I was apprehensive to test out the Enforcers on a field of recently cup rape. I had to work throughout the week, so the prime day, post-harvest for decoying was lost. The day came and I set out to the field and spotted plenty of birds feeding and flying over standing crop. Trying to decoy them there with the pellet rifle would be silly, I’d have no chance, so the original plan was still on. Upon arrival, I noticed a few birds on the ground feeding, I clapped my hands and about 100 flew up, and my spluttering expectations went skyward too, as I could have a really good day. This is a universally familiar thrill for every hunter who sees those key signs, which indicate they may achieve their goals.
I settled upon using a pop-up hide; ideal, as it’s quick to set up, waterproof, because the weather looked unsettled and could be erected almost anywhere.
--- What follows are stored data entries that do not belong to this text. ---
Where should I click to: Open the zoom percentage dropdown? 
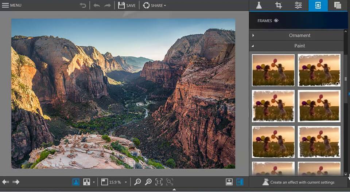[x=126, y=182]
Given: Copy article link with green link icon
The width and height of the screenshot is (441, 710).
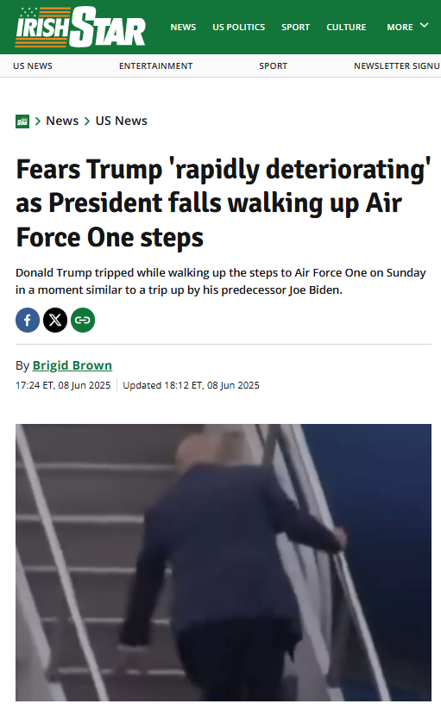Looking at the screenshot, I should point(83,321).
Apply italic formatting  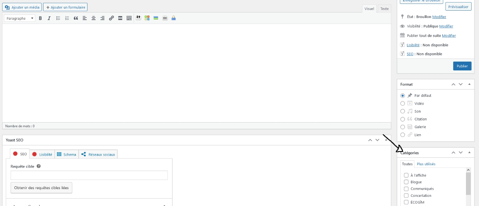click(x=49, y=18)
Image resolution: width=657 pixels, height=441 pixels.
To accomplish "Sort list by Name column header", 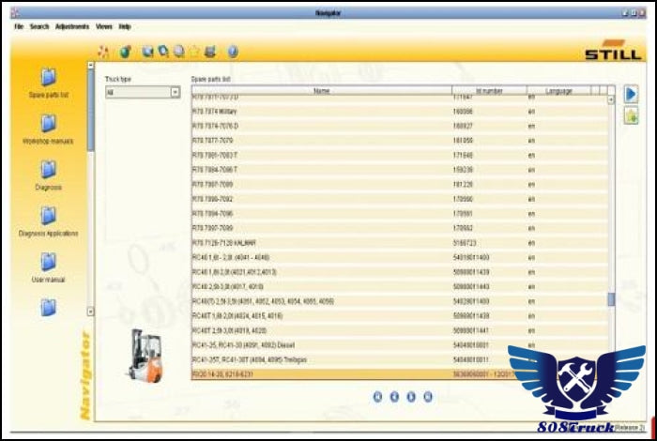I will point(321,91).
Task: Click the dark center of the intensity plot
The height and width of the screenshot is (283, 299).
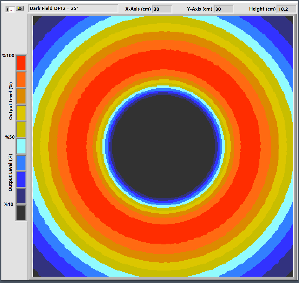Action: pos(163,147)
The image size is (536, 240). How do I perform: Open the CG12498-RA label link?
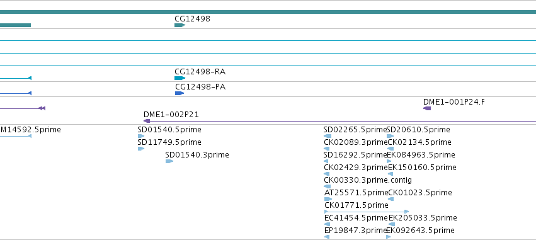click(x=200, y=72)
I decided to set it next to a small patch of wood and bushes that stood about 50 yards inside the field. It took a few minutes to set up due to the wind, but once up and pegged down, it was bombproof. I then set out the decoys in a pretty random fashion. I set them into the wind, as this mimics the pigeon’s landing preference. There seems little point going to the expense and trouble, not to take time to set the deeks in a way which makes them look as natural as possible.
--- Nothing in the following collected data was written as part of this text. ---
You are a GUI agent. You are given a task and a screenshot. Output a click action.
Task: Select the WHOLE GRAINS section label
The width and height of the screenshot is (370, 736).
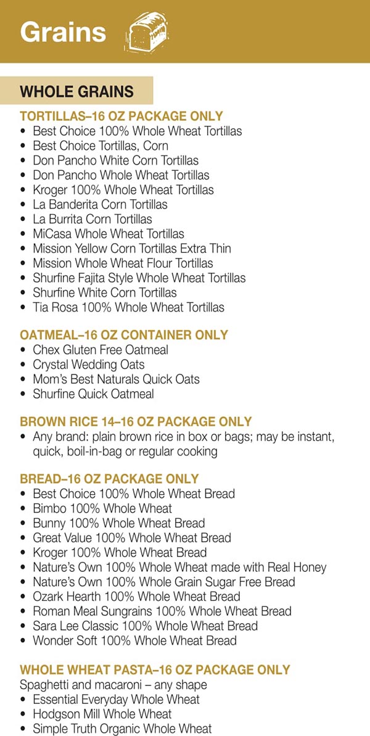tap(76, 92)
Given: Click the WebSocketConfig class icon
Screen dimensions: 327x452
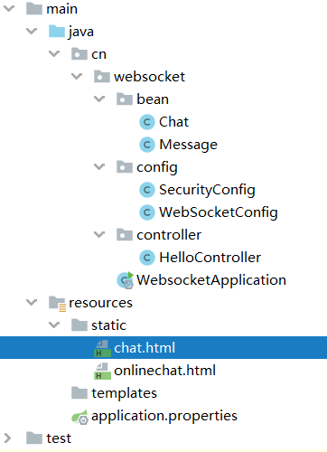Looking at the screenshot, I should (x=147, y=212).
They were also in a rough horseshoe shape. I read that this is a good place to start when setting out a pattern, if it didn’t work out, I could always change something. My furthest deek was out at 35 yards and the closest 10. This was because if a bird landed in the pattern, I would have a good idea on the distance without creating more movement than necessary, checking it with the range finder. This would also take time and the more time the bird is on the deck, the more chance there is of it realising it’s been conned and taking off. The plastic pigeons looked absolutely realistic, they just popped out of the rape stubble. I was eager to get shooting; so, as soon as they were set, I headed back to the hide and set up the gun. I chose my HW100, it’s nice and short, so perfect for use in a compact hide. I’ve said it before and I’ll say it again, it’s just deadly accurate out to 45 yards and beyond, which was what I needed.
In pretty short time, the first pigeon dropped in. It had its back to me, so I had to go for a spine shot but It was walking around a little bit, so patience was key here. The rape stubble was still fairly tall so the chance of clipping was high. To reduce that, I made myself as solid as I could, resting my gun on my camera mono pod that had a sock wrapped over the top to protect the wooden stock. Not ideal but better than nothing. I lined up through the Hawk Airmax and waited for my opportunity. It soon came.
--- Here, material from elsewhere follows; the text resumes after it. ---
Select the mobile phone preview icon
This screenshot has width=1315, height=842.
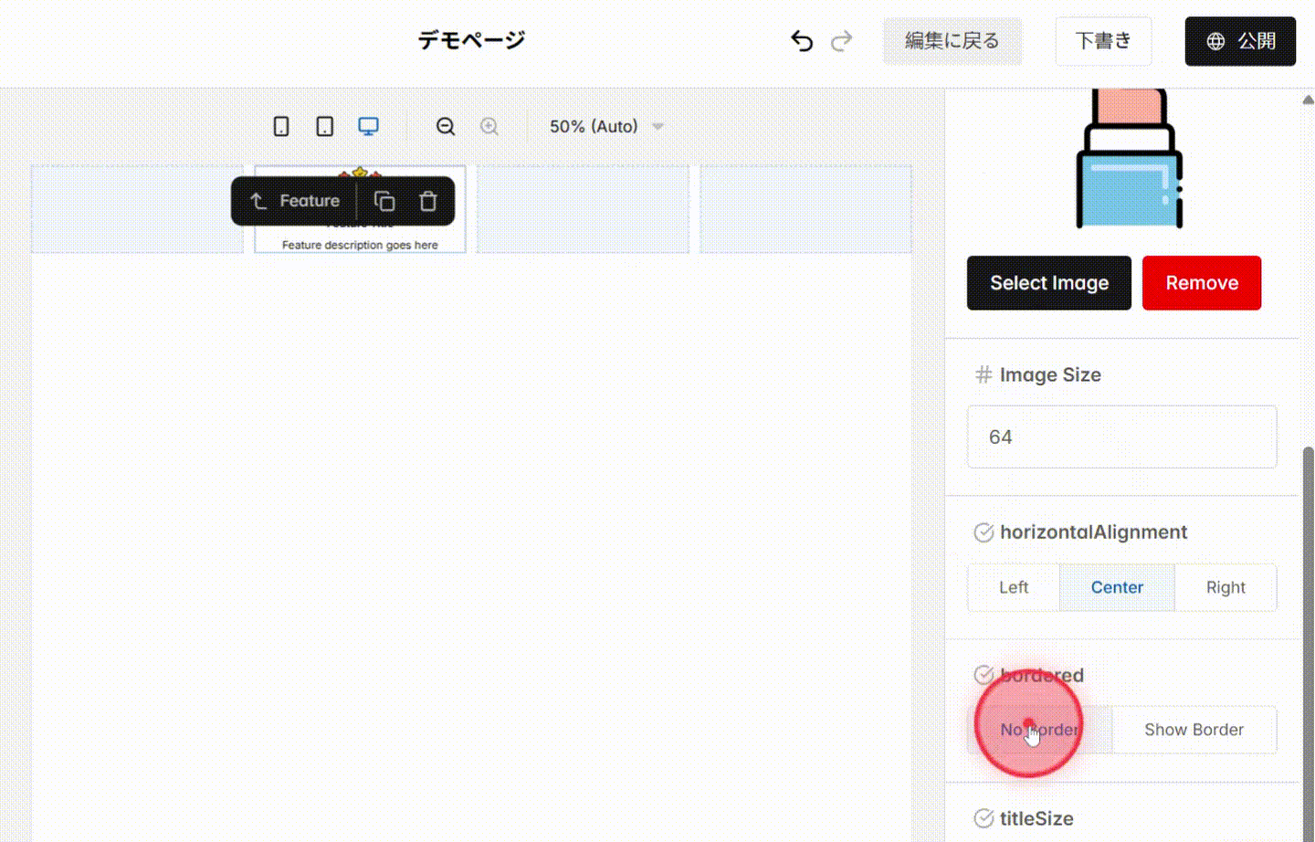click(280, 126)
As the penny was dropping in the pigeon’s head that he was the only thing moving amongst his plastic counterparts, it froze. I squeeze the trigger and sent the pellet towards the bird’s vital organs. The 8.4-grain JSB exact struck it in the back, there was a puff of feathers and the bird flopped forward in a heap. The lead travelled straight through the back and into the heart which caused not even a flap, like turning off a light. I left it there, knowing that it would be a great decoy and increase the chances of other birds coming. Almost as soon as I had thought this, another dropped down and looked suspiciously at its fallen comrade, unsure of the situation it had found itself in. It was showing off its white neck ring, making it clear he wasn’t happy. I took the opportunity of its uncertainty and fired a pellet into the side of its head. This sent it into a wild flap around the ground. Two in the bag.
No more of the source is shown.